A lot gets written about the oceans and marine life when thinking of climate change. Junk thrown on land somehow winds up in the seas. Statisticians estimate that over 5 trillion pieces of plastic currently litter the oceans, and there are many circulating ocean garbage patches. The largest is the Great Pacific Garbage Patch, located between Hawaii and California. It has now reached a mammoth 80,000 tonnes, which is 4-16 times more than previous calculations. Some of that plastic debris were manufactured in 1977 and are over 40 years old. Surprisingly, they still look like they can be used! This massive accumulation is alone equivalent to the weight of 500 jumbo jets!

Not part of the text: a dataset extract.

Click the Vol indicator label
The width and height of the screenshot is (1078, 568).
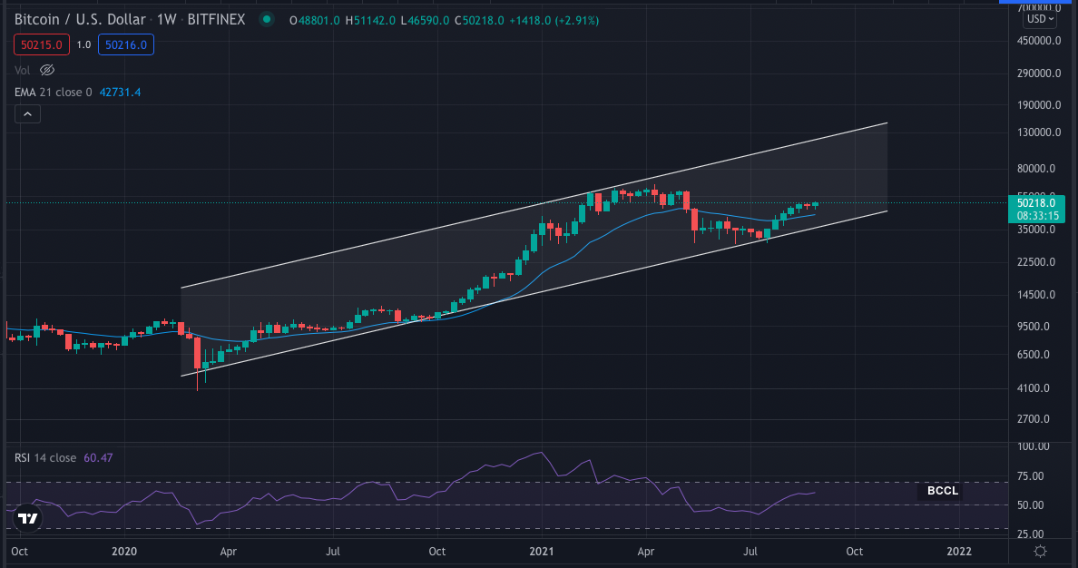point(22,70)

While the effects of plastic litter on marine life seems obvious, it is important to understand the deeper effects of such seemingly far removed things to human health. If left to circulate, plastic waste will impair our ecosystems, health and economies. Those in Chennai who take part in Turtle activities often caution the general public about the dangerous effects of beach litter on the lives of young turtle mothers that come to lay eggs on our shores. Due to its size and color, animals confuse the plastic for food, and often eat them. Surface feeding sea turtles are the ones at greatest risk. They also get entangled in the plastic nets which physically traps the creatures and sometimes even kills them.

Scientists from Newcastle University discovered that every single crustacean surveyed at the bottom of the Mariana Trench which is 11 km deep in the Pacific Ocean, had man-made fibres in their stomachs and debris in its body. Once ingested it becomes part of the ‘marine food web.’ Through a process called bioaccumulation, chemicals in plastics enter the body of the animal feeding on the plastic, and as the feeder becomes prey, the chemicals will pass to the predator, making their way up the food chain that includes humans.

This is an example of ‘what is bad for the planet is bad for humans too’! Technologies to recover plastic litter and upcycle them are commercially unproven and costly. Pyrolysis, a process involving catalytic degradation of plastic waste at very high temperature in the absence of oxygen, holds promise. The resulting gases are condensed to recover liquid fuels like kerosene, petrol and diesel. For over a year now, 45-year-old Satish, a long-time resident of Hyderabad, has been involved in turning ‘dead’ plastic, into usable fuel. But why pollute and then clean up? So this year on World Health Day, pledge for the health of you and your family. In the end it will have a great bearing on the planet as well —stay healthy, stay happy!

About the author

Pavitra Sriprakash (@pavisriprakash), the Director and Chief Designer of Shilpa Architects, is an Architectt, Urban Designer, Dancer and Artist. She writes a weekly sustainability column for The New Indian Express titled ECOLOGIC.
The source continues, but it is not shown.